SQL Join Tutorial
This is part two of my SQL tutorial, I guess. I hadn’t intended to go beyond the basics when I wrote the first article, but it became necessary to add to it. In this section I wanted to get into Join statements.
Lets start by looking at a table named Characters:
| Characters | |||
| Name | Role | Kingdom | RuledBy |
| Van Fanel | King | Fanelia | Fanel family |
| Balgus | General | Fanelia | Fanel family |
| Allen Schezar | Knight | Asturia | Grava Aston |
| Millerna Aston | Princess | Asturia | Grava Aston |
You’ll see a lot of repeated information in the records. The Kingdom field only two vales, which are repeated in a few of the records. The RuledBy field is really holding information about the Kingdom, and its values are based on the Kingdom field.
In general you want to avoid making repetitive changes to a database; for example if we need to update the RuledBy value for the Fanelia Kingdom we have to modify two records. Even though it could be done with one UPDATE statement, its still a repetitive change. Most databases are setup such that you update as few records as possible when you make changes, since that will reduce the possibility that values get out of synch. You don’t want to goof the update and have records showing different rulers for the kingdom.
Space is also very important to a database administrators like to keep tables as small as possible. So databases are also designed to minimize the amount of space each table takes.
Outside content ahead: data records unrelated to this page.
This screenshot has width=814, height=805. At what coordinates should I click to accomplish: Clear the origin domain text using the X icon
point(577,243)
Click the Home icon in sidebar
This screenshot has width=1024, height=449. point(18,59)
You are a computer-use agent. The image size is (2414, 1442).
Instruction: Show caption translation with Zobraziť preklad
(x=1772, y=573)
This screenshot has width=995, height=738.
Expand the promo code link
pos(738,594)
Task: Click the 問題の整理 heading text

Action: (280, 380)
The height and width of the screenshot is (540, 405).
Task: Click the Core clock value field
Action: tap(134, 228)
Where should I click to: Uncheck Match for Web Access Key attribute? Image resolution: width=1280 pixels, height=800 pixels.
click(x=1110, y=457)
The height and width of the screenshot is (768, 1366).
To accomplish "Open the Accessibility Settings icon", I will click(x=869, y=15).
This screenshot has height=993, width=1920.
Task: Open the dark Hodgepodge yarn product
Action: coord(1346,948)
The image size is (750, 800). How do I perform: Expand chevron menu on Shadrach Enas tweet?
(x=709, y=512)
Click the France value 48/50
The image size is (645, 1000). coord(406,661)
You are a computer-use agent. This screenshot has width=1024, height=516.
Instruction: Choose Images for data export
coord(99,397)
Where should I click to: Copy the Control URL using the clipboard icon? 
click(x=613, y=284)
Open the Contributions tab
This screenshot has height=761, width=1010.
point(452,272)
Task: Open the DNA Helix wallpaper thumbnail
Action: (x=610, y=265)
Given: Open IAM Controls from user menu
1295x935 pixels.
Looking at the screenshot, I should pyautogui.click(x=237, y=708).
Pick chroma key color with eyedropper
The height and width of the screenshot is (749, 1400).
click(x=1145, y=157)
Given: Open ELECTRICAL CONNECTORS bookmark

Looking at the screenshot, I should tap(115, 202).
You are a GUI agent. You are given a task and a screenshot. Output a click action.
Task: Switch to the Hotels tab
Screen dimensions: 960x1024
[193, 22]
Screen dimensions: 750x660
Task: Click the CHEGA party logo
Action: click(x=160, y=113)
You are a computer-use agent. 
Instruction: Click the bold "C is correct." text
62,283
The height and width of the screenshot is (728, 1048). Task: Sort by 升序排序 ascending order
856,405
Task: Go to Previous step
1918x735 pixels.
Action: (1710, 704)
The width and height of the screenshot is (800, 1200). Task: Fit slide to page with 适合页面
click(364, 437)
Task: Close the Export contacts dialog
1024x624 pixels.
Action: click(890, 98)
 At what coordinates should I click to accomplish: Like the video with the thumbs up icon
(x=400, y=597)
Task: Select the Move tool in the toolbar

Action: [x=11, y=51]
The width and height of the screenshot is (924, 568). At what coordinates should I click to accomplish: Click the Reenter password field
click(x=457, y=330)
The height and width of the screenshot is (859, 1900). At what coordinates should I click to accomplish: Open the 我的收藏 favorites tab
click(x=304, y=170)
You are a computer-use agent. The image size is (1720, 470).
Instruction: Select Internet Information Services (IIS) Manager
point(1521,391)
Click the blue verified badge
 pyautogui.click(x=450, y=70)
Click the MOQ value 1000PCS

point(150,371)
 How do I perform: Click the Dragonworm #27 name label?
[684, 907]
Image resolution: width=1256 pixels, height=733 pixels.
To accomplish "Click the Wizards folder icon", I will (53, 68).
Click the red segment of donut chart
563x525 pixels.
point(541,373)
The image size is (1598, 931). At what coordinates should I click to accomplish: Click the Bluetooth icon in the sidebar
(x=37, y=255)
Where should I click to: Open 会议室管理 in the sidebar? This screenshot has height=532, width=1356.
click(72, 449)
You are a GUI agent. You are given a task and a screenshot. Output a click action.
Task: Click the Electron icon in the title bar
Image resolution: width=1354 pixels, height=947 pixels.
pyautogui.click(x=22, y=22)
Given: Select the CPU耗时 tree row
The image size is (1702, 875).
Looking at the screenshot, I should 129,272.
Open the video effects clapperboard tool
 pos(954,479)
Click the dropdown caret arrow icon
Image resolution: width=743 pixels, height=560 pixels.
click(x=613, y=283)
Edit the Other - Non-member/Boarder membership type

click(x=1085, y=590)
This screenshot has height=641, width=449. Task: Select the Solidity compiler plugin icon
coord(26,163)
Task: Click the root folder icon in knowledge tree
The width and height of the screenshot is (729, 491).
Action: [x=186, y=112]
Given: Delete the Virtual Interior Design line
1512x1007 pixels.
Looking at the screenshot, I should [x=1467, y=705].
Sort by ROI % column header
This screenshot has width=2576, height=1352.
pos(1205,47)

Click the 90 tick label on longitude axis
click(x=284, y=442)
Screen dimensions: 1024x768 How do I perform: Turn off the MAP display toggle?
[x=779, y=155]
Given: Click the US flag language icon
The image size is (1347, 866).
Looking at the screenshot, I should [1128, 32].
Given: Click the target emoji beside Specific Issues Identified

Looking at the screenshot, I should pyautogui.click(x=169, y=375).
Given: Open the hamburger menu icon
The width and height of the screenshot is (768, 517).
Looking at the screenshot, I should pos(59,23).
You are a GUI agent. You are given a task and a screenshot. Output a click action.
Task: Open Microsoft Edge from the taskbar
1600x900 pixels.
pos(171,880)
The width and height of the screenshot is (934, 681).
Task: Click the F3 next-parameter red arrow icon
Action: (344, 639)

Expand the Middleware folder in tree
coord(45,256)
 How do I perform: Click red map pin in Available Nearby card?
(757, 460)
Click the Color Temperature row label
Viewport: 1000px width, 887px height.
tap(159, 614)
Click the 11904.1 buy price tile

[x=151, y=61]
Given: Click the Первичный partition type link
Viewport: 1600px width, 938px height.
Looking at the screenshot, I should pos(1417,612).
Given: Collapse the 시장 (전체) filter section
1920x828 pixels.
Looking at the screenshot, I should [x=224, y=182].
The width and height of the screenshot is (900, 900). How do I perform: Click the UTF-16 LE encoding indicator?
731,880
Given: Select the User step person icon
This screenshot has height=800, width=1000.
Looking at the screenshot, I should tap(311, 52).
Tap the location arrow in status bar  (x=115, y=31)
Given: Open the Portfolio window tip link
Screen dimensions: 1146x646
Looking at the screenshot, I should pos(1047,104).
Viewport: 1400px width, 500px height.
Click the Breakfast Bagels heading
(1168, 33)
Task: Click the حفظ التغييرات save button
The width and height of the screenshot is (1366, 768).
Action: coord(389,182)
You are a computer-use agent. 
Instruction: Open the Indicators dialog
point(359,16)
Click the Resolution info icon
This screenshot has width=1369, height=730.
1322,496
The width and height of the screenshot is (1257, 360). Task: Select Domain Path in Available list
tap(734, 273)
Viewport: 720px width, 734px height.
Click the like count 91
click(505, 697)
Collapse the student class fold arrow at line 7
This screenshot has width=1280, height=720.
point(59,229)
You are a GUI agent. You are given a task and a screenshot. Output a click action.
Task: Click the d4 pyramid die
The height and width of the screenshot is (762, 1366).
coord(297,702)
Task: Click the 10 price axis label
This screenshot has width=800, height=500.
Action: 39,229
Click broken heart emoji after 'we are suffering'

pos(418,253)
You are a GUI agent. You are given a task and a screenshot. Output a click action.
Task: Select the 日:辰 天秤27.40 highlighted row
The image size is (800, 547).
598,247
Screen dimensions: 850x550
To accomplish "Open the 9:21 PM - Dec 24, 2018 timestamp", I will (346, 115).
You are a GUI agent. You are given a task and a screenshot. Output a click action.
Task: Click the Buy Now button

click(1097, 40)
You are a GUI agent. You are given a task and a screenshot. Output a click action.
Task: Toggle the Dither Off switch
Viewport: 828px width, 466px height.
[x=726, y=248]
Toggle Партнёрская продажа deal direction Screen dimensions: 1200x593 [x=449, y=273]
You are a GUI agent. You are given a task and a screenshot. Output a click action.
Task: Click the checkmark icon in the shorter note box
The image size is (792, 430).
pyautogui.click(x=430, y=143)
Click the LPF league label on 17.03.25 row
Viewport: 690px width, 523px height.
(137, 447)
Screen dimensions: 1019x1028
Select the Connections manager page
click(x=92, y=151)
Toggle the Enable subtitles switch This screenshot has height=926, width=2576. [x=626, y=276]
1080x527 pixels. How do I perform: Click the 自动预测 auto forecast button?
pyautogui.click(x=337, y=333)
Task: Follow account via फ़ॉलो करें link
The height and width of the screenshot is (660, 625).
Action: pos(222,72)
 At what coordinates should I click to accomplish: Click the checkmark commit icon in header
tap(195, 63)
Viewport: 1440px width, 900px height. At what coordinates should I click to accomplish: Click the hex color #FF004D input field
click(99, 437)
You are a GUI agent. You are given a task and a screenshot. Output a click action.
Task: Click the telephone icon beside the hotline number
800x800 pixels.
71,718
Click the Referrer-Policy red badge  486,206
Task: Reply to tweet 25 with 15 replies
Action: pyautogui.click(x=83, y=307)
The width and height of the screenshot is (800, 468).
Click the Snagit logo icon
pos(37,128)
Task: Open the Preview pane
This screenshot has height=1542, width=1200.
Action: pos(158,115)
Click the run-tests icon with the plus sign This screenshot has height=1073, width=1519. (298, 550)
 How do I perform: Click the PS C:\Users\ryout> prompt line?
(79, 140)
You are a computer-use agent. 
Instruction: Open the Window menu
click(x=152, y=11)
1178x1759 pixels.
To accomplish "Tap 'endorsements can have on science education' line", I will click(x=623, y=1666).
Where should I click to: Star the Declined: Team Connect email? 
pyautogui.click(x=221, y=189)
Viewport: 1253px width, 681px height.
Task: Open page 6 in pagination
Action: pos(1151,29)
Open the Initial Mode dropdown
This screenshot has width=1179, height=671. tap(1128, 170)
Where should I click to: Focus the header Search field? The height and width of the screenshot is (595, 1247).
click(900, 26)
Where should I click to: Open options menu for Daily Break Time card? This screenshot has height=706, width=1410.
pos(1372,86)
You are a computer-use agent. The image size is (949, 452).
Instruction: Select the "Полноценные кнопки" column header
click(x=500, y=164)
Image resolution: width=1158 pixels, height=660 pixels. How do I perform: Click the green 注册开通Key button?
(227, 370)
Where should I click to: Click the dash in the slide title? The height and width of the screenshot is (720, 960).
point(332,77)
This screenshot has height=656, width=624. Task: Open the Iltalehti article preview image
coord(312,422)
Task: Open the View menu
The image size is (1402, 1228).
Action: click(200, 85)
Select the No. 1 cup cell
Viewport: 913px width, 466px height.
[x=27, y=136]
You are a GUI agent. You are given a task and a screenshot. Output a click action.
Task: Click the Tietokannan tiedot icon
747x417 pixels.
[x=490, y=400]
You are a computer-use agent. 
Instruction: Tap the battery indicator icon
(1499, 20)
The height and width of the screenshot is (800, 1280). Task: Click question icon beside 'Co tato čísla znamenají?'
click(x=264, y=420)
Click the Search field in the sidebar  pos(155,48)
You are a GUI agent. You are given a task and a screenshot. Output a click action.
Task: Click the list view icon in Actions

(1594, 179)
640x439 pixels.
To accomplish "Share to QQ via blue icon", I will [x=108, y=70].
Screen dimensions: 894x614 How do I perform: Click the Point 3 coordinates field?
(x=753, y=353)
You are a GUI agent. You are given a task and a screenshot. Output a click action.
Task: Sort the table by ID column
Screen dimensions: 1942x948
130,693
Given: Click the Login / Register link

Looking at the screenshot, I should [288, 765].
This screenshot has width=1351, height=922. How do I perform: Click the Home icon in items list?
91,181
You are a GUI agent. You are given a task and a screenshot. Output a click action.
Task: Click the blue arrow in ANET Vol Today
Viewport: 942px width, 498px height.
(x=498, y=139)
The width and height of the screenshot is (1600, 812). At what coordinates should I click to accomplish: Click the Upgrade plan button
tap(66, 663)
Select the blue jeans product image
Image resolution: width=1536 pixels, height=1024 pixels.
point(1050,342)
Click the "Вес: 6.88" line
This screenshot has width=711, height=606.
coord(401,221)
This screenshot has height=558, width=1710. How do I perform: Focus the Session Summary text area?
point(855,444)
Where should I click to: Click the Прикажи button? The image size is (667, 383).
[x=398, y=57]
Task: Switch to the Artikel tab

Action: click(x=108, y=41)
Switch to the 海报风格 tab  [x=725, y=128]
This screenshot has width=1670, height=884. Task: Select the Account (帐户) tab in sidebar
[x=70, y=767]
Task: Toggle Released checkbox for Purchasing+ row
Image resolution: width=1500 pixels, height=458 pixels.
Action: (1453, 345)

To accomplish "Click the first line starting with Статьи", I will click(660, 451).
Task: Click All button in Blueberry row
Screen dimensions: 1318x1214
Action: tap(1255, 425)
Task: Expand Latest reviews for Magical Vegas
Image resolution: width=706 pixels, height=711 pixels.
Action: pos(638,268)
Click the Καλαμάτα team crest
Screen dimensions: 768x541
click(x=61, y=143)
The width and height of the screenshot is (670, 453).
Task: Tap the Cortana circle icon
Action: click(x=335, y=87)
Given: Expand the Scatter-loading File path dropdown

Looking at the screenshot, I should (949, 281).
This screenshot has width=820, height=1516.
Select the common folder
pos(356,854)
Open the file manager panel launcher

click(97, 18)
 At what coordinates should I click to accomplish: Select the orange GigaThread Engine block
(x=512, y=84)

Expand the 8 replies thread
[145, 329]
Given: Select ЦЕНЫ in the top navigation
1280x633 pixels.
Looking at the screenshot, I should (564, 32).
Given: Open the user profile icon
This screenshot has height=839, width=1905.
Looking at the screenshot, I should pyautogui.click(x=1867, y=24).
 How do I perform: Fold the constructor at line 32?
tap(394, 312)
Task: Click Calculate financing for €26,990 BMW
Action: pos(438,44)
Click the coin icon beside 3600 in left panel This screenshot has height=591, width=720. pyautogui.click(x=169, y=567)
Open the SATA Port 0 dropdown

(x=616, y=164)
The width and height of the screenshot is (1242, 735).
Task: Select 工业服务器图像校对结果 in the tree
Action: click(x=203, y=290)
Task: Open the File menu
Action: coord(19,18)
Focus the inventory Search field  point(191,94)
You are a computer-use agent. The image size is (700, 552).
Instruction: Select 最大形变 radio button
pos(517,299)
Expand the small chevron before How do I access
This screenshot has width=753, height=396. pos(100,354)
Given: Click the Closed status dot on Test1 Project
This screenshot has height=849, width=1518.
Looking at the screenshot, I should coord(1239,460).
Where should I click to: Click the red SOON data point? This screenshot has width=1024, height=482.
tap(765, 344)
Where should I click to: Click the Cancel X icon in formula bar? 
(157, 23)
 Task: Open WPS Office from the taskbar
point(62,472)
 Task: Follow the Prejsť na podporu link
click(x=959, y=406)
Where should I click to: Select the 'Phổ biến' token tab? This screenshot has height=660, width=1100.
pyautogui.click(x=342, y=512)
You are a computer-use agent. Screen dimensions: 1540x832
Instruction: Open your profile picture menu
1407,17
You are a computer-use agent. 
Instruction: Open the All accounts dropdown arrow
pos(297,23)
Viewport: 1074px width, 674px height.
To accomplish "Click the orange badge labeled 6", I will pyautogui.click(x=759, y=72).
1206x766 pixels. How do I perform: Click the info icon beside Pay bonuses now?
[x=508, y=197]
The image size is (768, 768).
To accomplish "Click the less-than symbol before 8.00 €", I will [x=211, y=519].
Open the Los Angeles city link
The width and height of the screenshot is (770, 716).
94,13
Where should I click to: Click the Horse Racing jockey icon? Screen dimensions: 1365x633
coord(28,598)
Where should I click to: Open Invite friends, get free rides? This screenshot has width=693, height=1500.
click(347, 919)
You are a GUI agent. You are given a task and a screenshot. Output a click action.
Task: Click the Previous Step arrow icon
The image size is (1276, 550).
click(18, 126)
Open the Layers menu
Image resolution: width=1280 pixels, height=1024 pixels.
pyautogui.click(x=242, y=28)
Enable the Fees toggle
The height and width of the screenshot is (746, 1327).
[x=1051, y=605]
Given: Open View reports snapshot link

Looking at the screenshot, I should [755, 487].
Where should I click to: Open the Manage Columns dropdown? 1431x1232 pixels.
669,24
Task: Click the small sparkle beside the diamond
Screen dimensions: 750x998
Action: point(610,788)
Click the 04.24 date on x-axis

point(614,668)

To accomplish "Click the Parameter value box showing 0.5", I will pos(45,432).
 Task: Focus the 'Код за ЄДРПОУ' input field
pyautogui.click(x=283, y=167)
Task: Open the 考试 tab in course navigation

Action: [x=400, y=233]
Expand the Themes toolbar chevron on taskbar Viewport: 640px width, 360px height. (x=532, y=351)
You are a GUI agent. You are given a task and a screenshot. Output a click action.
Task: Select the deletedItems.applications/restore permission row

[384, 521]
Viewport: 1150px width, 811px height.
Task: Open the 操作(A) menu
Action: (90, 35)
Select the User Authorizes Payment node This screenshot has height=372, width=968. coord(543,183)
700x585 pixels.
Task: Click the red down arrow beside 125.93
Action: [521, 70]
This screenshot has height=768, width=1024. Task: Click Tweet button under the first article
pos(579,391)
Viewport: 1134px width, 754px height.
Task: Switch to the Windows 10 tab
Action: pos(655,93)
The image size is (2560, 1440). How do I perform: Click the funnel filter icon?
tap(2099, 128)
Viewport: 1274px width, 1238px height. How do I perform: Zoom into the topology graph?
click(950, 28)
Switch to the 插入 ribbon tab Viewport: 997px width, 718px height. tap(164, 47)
Copying the Kingdom name and RuledBy fields multiple times can take up a lot of space if there are hundreds of rows.
For both of these reasons databases are Normalized. What this means is that we create multiple tables that are related to each other and are used together to hold the data. These are also called Relational Tables.
In the example we have two sections of information, the characters and the kingdoms. So lets split them into relational tables:
| Characters | ||
| Name | Role | KingdomID |
| Van Fanel | King | 1 |
| Balgus | General | 1 |
| Allen Schezar | Knight | 2 |
| Millerna Aston | Princess | 2 |
| Kingdoms | ||
| KingdomID | Kingdom | RuledBy |
| 1 | Fanelia | Fanel family |
| 2 | Asturia | Grava Aston |
What we’re doing here is moving all of that repeated data into a second table. We’re using an ID number to line up the records. If we look at the first record in the Characters table it has a KingdomID value of 1, so we look for a record in the Kingdoms table that has the same ID; put the two records together and you have the complete information. So now we don’t have the kingdom information repeated anymore; just that number, so the total space used should be reduced. Also if we need to update kingdom information all we do is update a single record and through the table relationship all of the records are updated. Theres a lot more that can be said about Normalization and Relational Tables, but thats the basics of it.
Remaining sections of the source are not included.